VisualK is a new tool that allows to visualise the evolution of the service provided by the K-root name server. It can be used to monitor the status of K-root in near real-time.
Introduction
K-root is one of the 13 Internet root name servers. It is operated by the RIPE NCC since 1997. The service is provided by a set of distributed nodes (called root name server instances) using anycast which means a single IPv4 or IPv6 address is announced simultaneously by a set of nodes deployed in different geographical locations. K-root operates 18 anycast nodes. You can see a map of all anycast nodes on the RIPE NCC’s website.
Root name servers are core services of the Internet: as such they receive a huge amount of queries per second and are supposed to answer reliably with acceptable delay. K-root makes no exception, with an average between 10k and 15k queries per second. In the image below, you can see the typical distribution of queries per second on all instances of K-root.

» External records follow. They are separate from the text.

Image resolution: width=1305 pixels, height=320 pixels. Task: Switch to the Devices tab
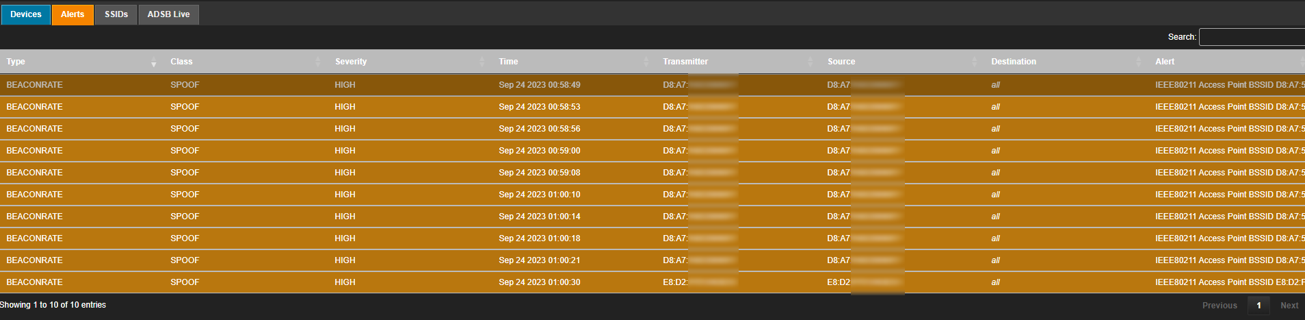pyautogui.click(x=26, y=14)
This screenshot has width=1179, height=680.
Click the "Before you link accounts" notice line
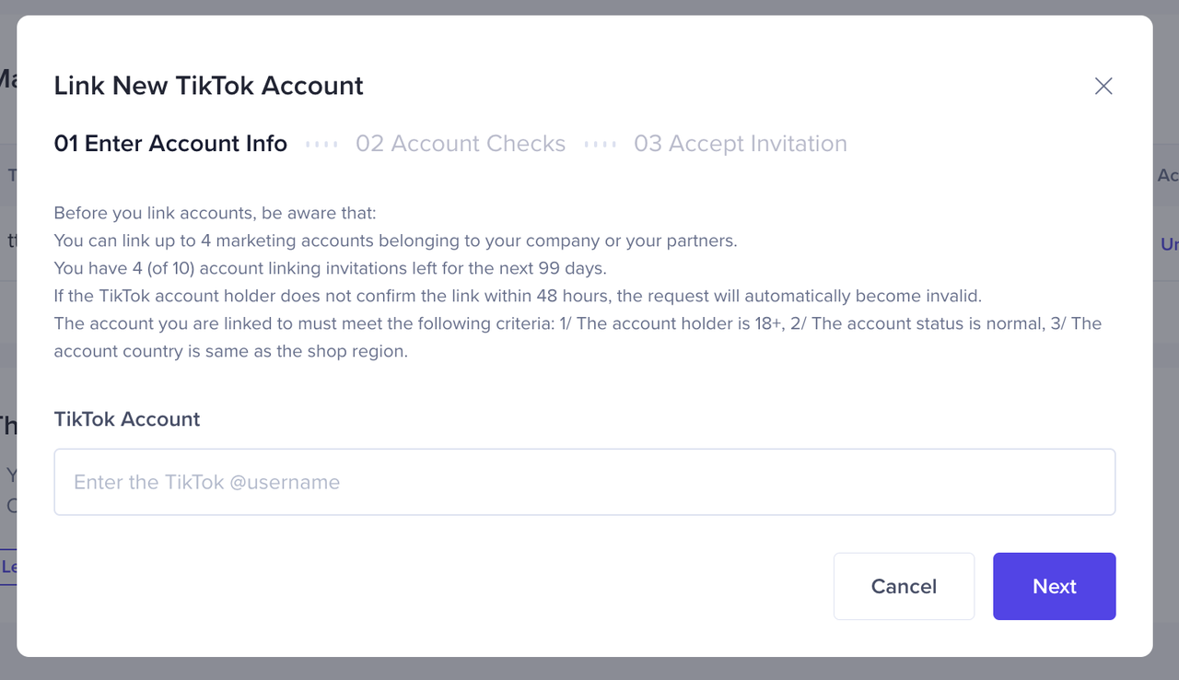(x=215, y=213)
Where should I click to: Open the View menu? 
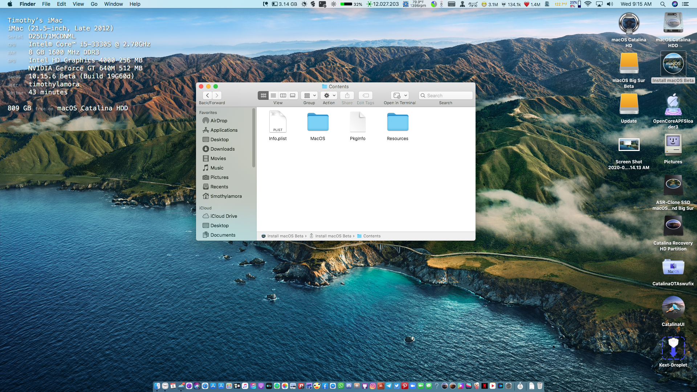tap(78, 4)
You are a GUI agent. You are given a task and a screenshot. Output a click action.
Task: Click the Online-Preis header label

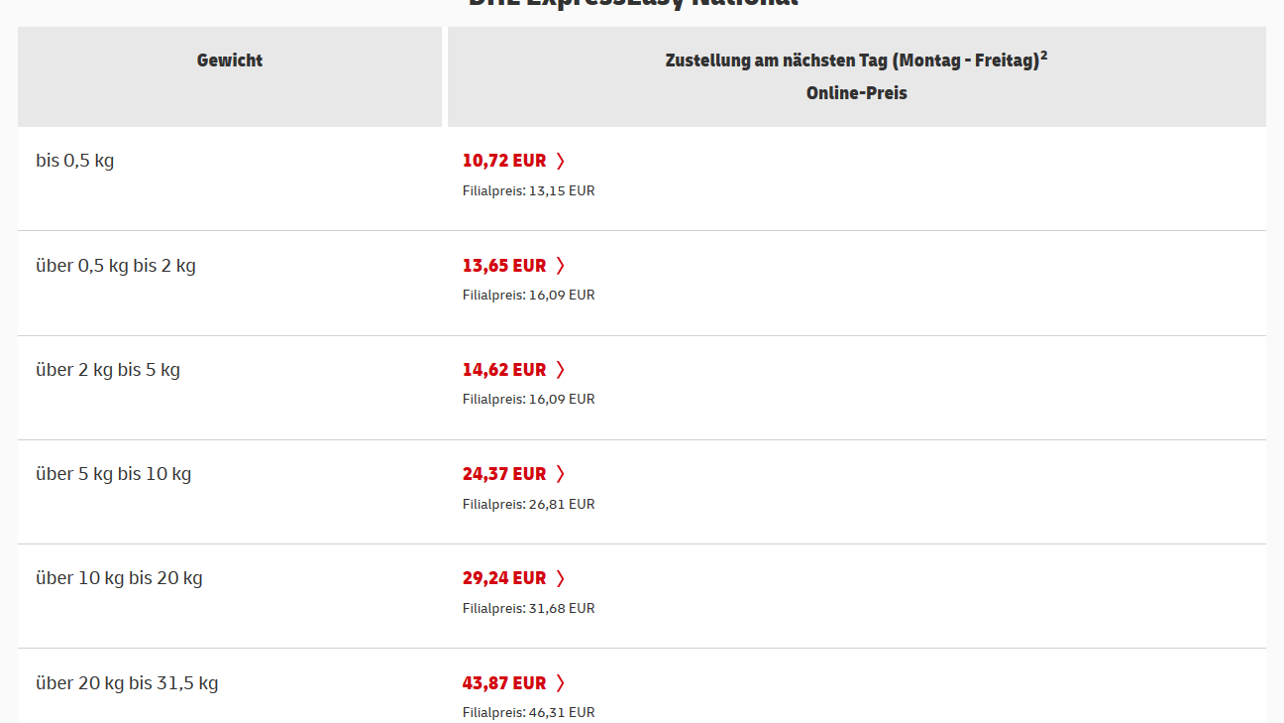tap(856, 93)
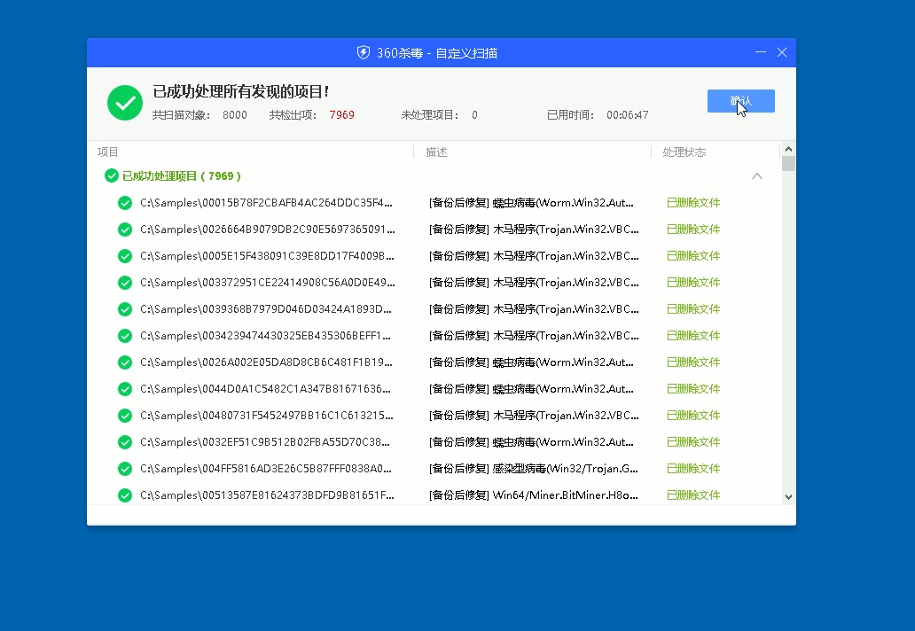Click 已删除文件 status on first row

[x=693, y=203]
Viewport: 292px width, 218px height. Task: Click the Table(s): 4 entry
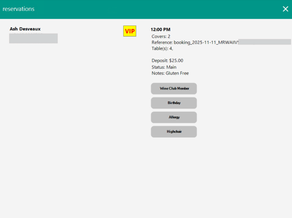pyautogui.click(x=162, y=48)
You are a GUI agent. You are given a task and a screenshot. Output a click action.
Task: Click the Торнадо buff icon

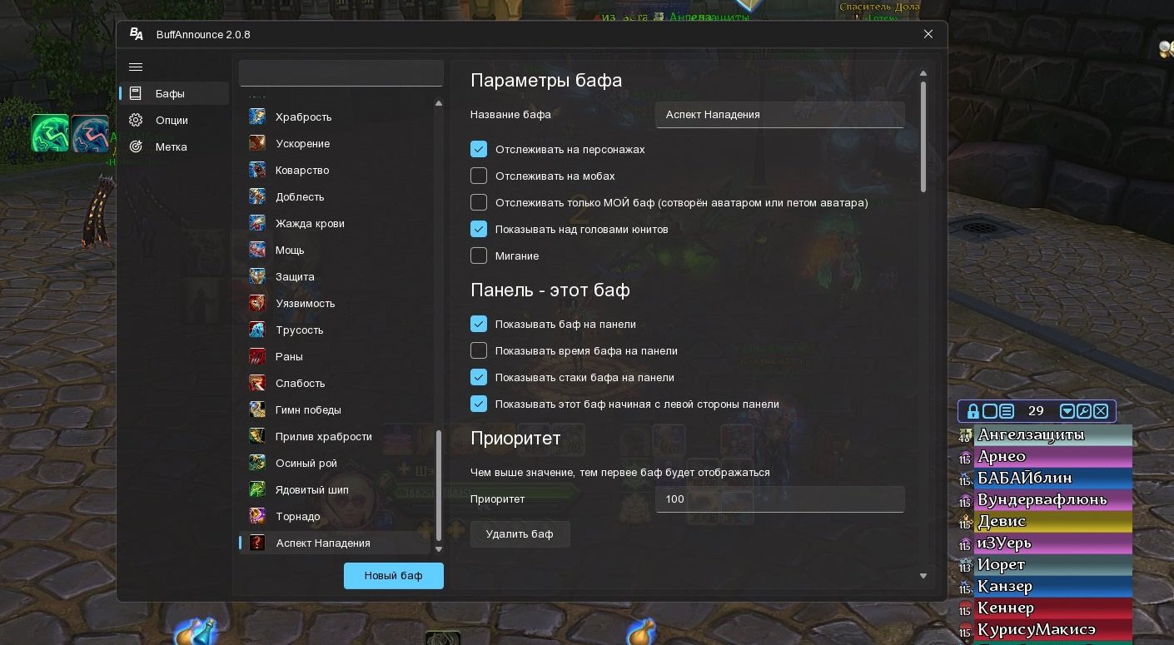[x=257, y=517]
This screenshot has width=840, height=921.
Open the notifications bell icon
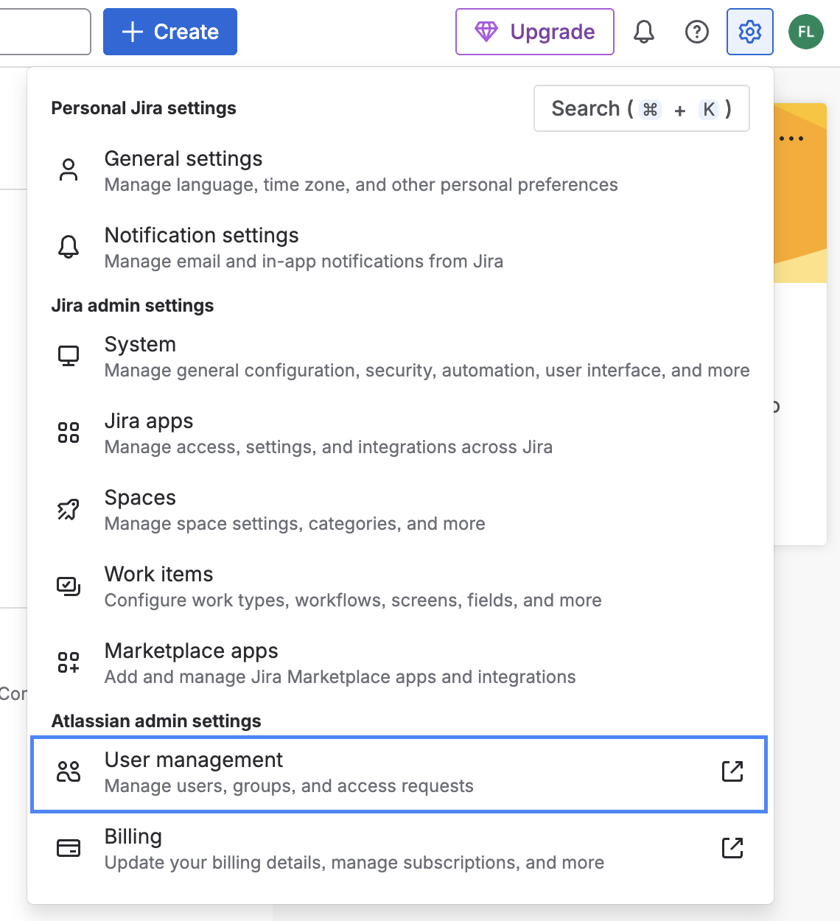[643, 32]
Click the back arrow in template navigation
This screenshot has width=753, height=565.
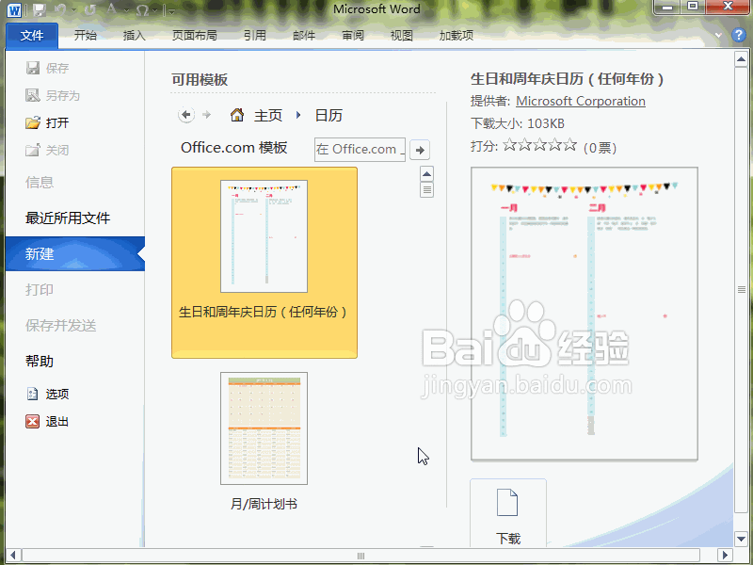(x=186, y=115)
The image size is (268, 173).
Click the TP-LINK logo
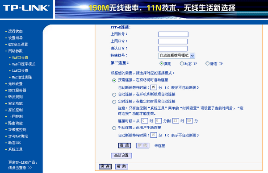(x=26, y=8)
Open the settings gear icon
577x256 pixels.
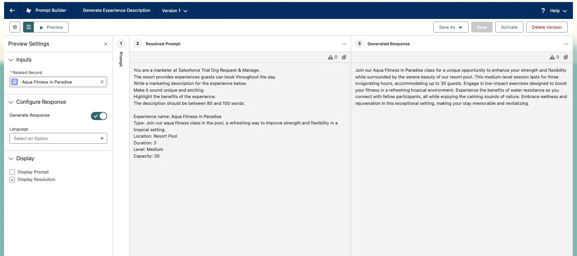point(15,27)
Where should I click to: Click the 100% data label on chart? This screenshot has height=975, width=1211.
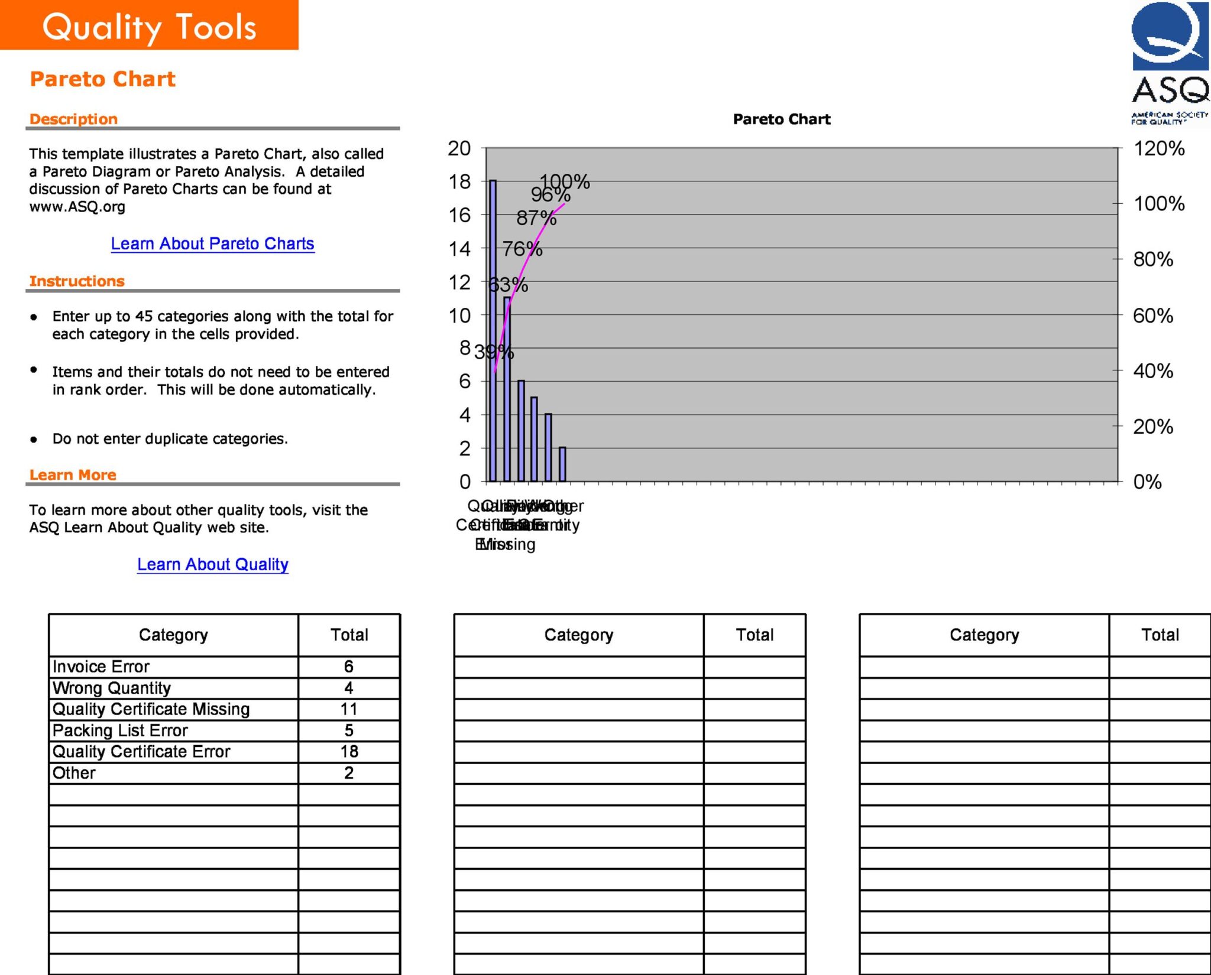(x=565, y=181)
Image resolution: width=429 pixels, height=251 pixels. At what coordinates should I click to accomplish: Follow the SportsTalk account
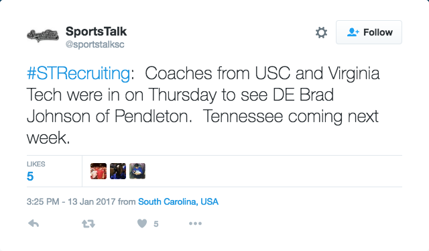click(369, 32)
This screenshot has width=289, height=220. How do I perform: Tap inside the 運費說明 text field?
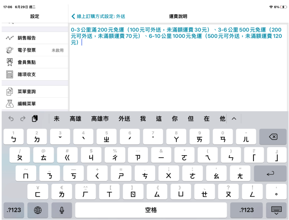pos(178,68)
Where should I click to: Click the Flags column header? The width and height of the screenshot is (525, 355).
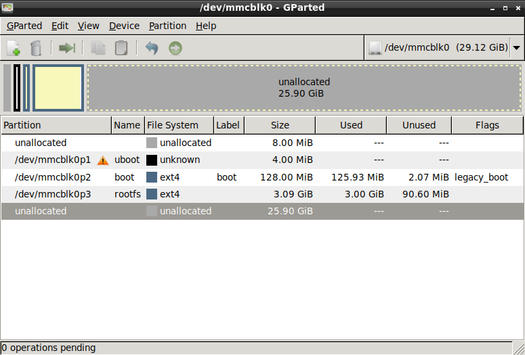tap(487, 125)
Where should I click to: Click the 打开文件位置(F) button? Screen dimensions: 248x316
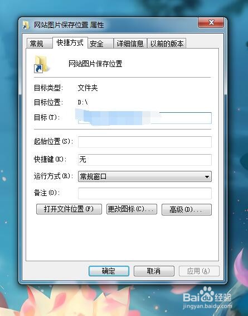pyautogui.click(x=69, y=209)
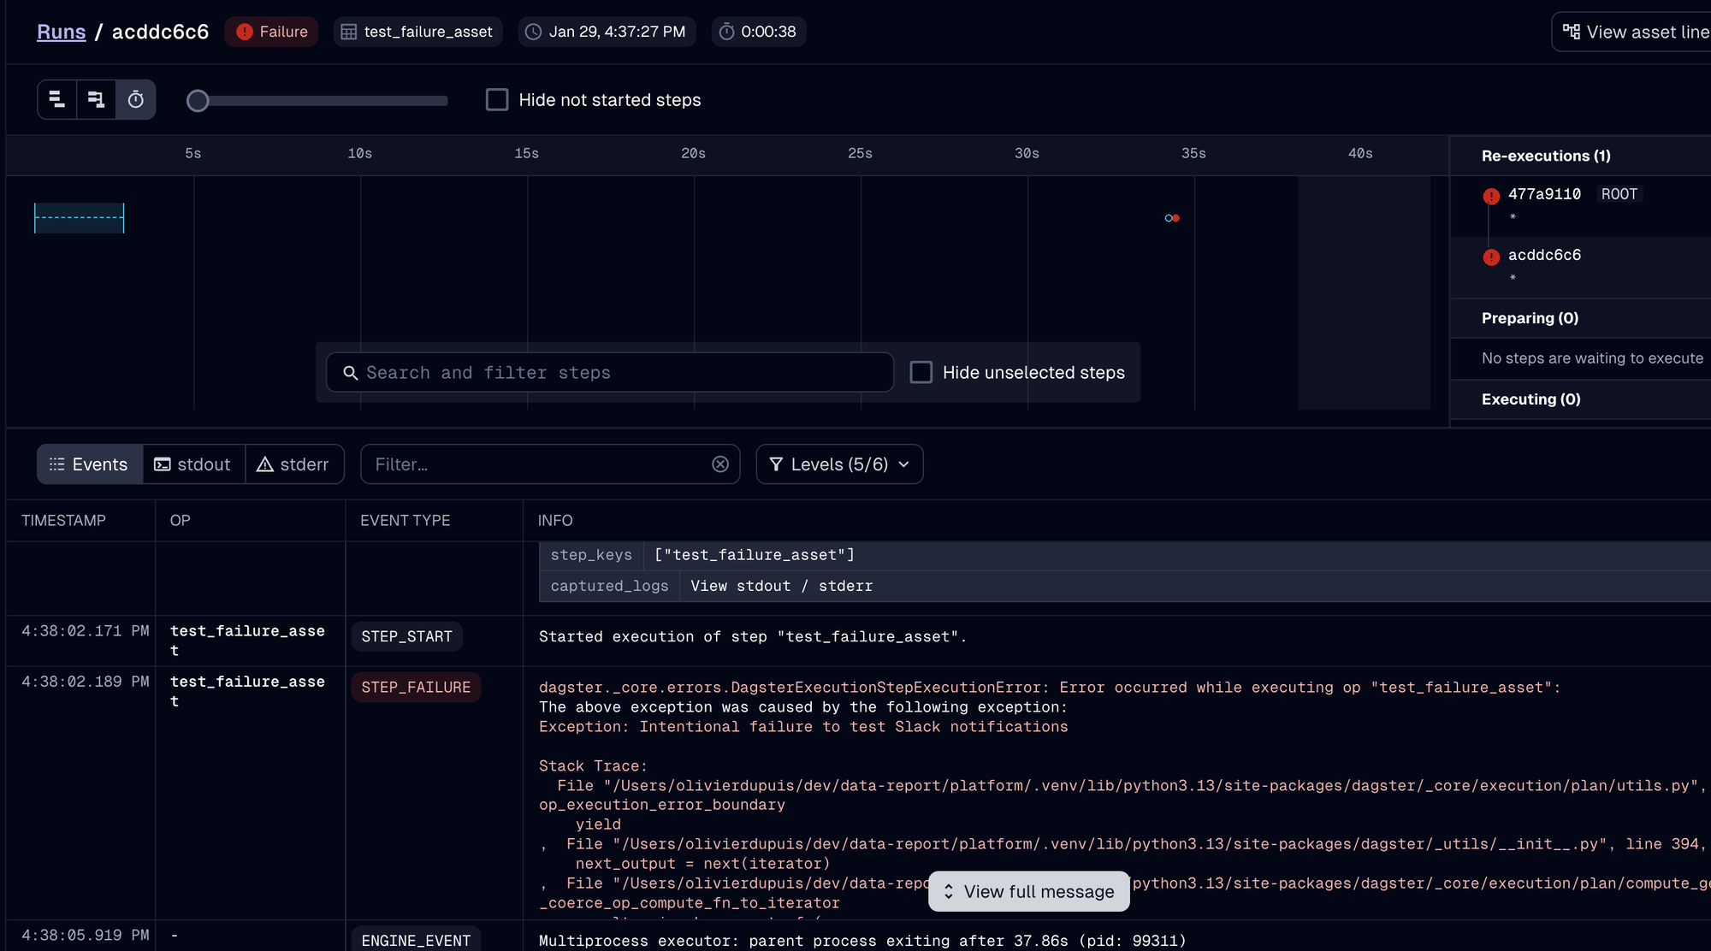1711x951 pixels.
Task: Enable Hide not started steps checkbox
Action: point(497,100)
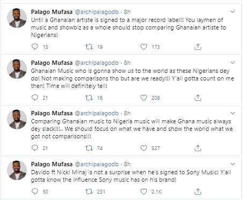Like the tweet with 527 likes
The height and width of the screenshot is (200, 243).
(x=144, y=148)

Figure 1: Typical distribution of queries per second on instances of K-root
VisualK was conceived as a tool to efficiently monitor the performance of K-root, showing the traffic load supported by each instance and the traffic migration between pairs of instances over time. It aims at distinguishing usual patterns from unusual patterns, helping operators to timely address specific issues and have a clearer idea of the behavior of the system as a whole.
Overview
The system in action looks as follows. Each instance of K-root is represented by two concentric circles:
- The first one, filled with colour, has a size proportional to the number of queries per second received on that instance;
- The other one, surrounded by a dotted line, shows the average load over the previous 30 minutes as a reference value.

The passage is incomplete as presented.